“What do you think you could have done differently?”
I stared across the table at Eric, who was clearly uncomfortable with my line of questioning. He avoided eye contact, and was fidgeting with his silverware.
“Eric, is there something else on your mind?” I prodded further. Clearly I wasn’t getting through to him, and he now appeared to be trying to sink through his chair into the floor of the restaurant where we were having his mid-year review.
Neurological studies have confirmed that people lose some of their ability to think rationally and respond appropriately when they feel a perceived social threat.1 And recognizing this can help put us on a path to collaborate better and motivate those experiencing this cognitive response.
It’s in the Science
Research such as David Rock’s SCARF brain-based model explain how physical neurological responses are stimulated when people feel threatened within the major domains of human experience, including
status, certainty, autonomy, relatedness and fairness – situations which affect many of us on a daily basis.

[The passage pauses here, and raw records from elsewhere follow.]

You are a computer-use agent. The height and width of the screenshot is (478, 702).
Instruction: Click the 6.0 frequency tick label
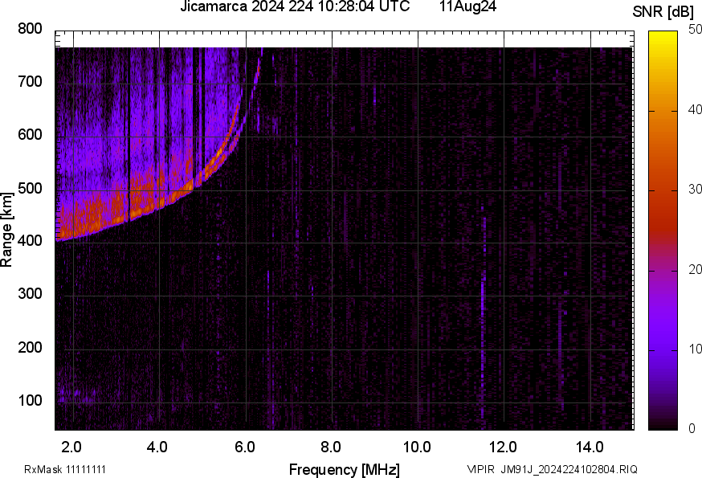(x=245, y=447)
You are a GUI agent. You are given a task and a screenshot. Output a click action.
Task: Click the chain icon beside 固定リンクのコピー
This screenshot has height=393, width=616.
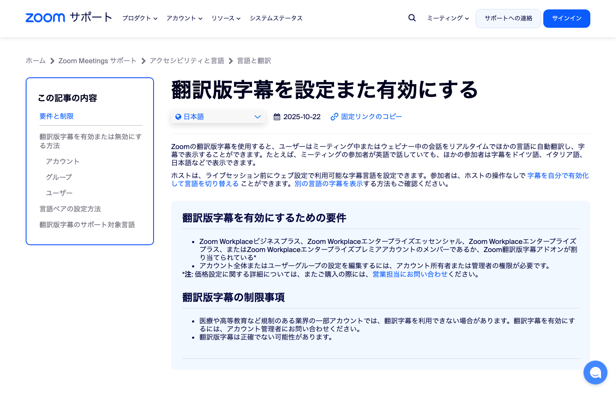[335, 117]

Consulting with financial professionals on how to grow their practices for the greater part of two decades, I often find that while many people prioritize their health through diet and exercise, they are not always aware of what they can do to maximize brain health and take control of their reactions to stimuli in the workplace. And much like Eric, when faced with an uncomfortable situation, they succumb to the pressure when a few minutes of regrouping could help them face problems with heightened focus and clarity.
As I help people craft a personalized plan for training their brains like their bodies, one tactic which sometimes receives a mixed initial response is … mediation. However, meditation as a way of retaking control of our responses can be a powerful tool in terms of learning to manage oneself and mitigating threat responses, ultimately allowing you to work at your best. Neuroscientists have repeatedly documented the dramatic effect that our instincts of feeling threatened can have on perception and problem solving, and the implications of this effect on decision-making, stress management, collaboration and motivation.

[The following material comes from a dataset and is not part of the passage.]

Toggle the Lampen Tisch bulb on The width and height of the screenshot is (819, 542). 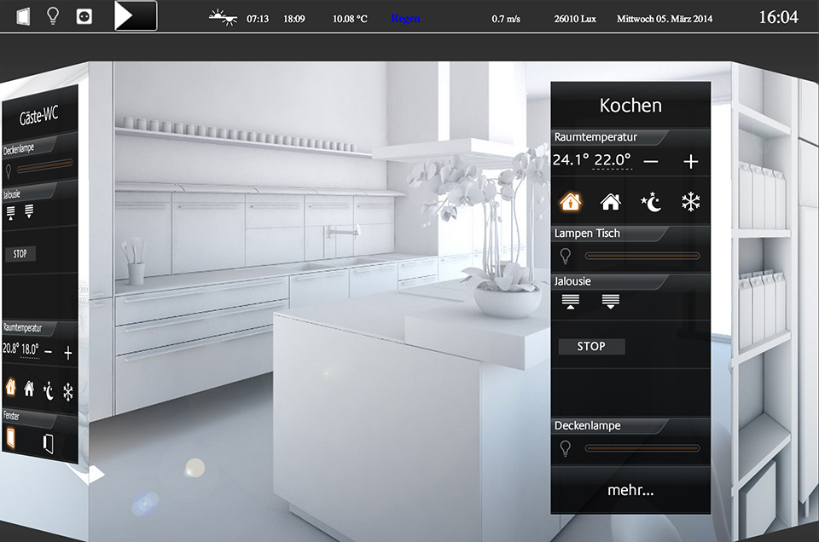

But Meditation … That’s Not for Me
A powerful anecdote is that of reporter Dan Harris, who shares his personal account of suffering a panic attack during a live news broadcast, which he recounts in his popular “10% Happier” report and book. Overworked and struggling since spending years reporting from war zones after 9/11, the episode taught him that he and many others needed to find a way for their mind to slow down to better handle stress.
Admittedly a skeptic for most of his life, he learned that the voices in our heads can sometimes need to be “defanged” and we must find ways to quiet the threat response that keeps our brains in a place of fear and doubt. Doing journalistic research on how to learn from his panic attack, Mr. Harris adopted meditation, and remains a strong advocate for mindfulness practice, which he says left him more satisfied and productive in his work and family life.

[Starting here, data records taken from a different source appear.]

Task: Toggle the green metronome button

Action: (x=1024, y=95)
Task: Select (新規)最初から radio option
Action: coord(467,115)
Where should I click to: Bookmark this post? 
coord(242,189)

What many people don’t realize is that meditation – or creating some space within your thoughts – can be done anywhere and at any time you have a few minutes on your own. Take a seat, close your eyes, and take a deep breath – even if only for a few furtive minutes between critical meetings and tough client conversations. And for those who need a bit more support, there are plenty of apps, from guided meditation to white noise, that can help you get started.
So did Eric learn to meditate? Through mentorship and coaching, and my acknowledgment of why Eric was having the threat response to feedback the way he did, we were able to get to a place where he was ready to calmly learn from the issues that were holding back his leadership potential. Within a year, he was up for promotion.
Whatever approach you take, remember that even those with the strongest business acumen can suffer without tools for emotional regulation, and sometimes a step back to reduce the feeling of a status threat is an investment in a more productive and successful future.
1Rock, David. “SCARF: A Brain-Based Model for Collaborating with and Influencing Others.” NeuroLeadership Journal, 2008.